The solution to the paradox is to first assess long-term investment options and develop a plan from there. Here are three suggestions for helping your organization do that:

  1. Help them recognize the problem

If your organization doesn’t have a specific opportunity to assess long-term investment options for the salesforce that transcends the fiscal year, then your organization is missing an opportunity to innovate.

The sales operations team should have a segment of time to present innovative, long-term ideas during the development of the latest sales execution plan. This presentation should include, at a minimum, a traditional SWOT analysis of the potential capabilities and limitations in the current technology stack, guidance on emerging technology or tool trends, and recommendations for a long-term plan. (Many of these recommendations will be very un-exciting data management and control requirements, but that’s the nature of technology and process management).

If you can illustrate how not making these investments could harm their in-year revenue attainment goals and limit long-term growth, you will capture their attention.

  1. Create a sales effectiveness council

If breaking into the sales execution planning session isn’t a possibility, then the next option is to create a “tiger team” focused on seller effectiveness. The purpose of this “council” is to address the long-term ramifications of any investment in tools, training or technology. But it doesn’t have to start as a formal, decision-making body; you can use the council as a mechanism to introduce emerging technology trends or innovative ideas for them to consider, and allow the “authority” of the council to grow organically.

  1. Bring Your Analytical “A” Game

When you are ready to communicate your long-term recommendations, it is imperative to provide benchmarks in order to confirm the current productivity of your sellers. Include time-based analysis showing how much selling time your sellers have, and metrics illustrating critical activity-based KPI’s like number of proposals, lead conversions, average win rates, etc. And, of course, you should have revenue performance benchmarks per seller role. The key is to demonstrate how much productivity you are currently driving through the sales organization, and you should be able to gauge improvement in future quarters or years based on the investments that you make.

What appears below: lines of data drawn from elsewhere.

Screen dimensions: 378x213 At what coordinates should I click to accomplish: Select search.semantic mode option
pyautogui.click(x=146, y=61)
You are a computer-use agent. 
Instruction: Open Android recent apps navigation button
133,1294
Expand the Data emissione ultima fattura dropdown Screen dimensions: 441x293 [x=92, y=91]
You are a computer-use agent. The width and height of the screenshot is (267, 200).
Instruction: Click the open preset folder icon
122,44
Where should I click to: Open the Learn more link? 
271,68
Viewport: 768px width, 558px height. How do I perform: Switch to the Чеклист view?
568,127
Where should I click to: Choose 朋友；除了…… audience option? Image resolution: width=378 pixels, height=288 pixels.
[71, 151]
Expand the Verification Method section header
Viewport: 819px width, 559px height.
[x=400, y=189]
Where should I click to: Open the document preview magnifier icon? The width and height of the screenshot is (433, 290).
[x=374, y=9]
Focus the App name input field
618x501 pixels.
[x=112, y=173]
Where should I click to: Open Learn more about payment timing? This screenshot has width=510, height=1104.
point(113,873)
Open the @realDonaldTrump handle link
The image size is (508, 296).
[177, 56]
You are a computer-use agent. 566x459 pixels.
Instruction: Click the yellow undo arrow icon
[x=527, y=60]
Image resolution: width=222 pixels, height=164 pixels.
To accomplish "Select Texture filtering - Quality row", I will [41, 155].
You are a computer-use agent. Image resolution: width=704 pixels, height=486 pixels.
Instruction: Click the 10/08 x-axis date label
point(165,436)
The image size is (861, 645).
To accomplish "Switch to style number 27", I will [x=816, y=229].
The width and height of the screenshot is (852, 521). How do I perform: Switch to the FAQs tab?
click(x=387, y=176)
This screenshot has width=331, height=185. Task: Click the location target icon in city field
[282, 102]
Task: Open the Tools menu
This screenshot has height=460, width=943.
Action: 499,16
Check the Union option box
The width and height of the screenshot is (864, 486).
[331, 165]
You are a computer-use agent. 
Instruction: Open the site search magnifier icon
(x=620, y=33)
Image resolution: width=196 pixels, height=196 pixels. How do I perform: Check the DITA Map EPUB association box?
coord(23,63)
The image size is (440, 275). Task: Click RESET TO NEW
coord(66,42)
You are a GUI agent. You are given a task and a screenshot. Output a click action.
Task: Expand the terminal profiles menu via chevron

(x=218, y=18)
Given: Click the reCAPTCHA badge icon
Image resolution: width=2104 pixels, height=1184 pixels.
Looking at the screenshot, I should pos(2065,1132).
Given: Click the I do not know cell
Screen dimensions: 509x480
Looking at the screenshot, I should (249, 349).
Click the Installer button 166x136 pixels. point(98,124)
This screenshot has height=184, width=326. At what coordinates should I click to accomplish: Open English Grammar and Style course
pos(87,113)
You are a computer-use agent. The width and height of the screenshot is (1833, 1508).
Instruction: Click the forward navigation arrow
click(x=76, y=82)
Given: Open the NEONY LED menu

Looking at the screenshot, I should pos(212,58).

If you want to be a strategic partner to your organization, you have to elevate your point of view to the same level as your executives. Ask yourself: Do we have the right organizational structure and decision-making alignment across the company? Do we have the best mechanisms for the long-term success of our company in place? Thinking about these questions from the point of view of sales operations is important to your company, and communicating your concerns is the only way your organization will address them.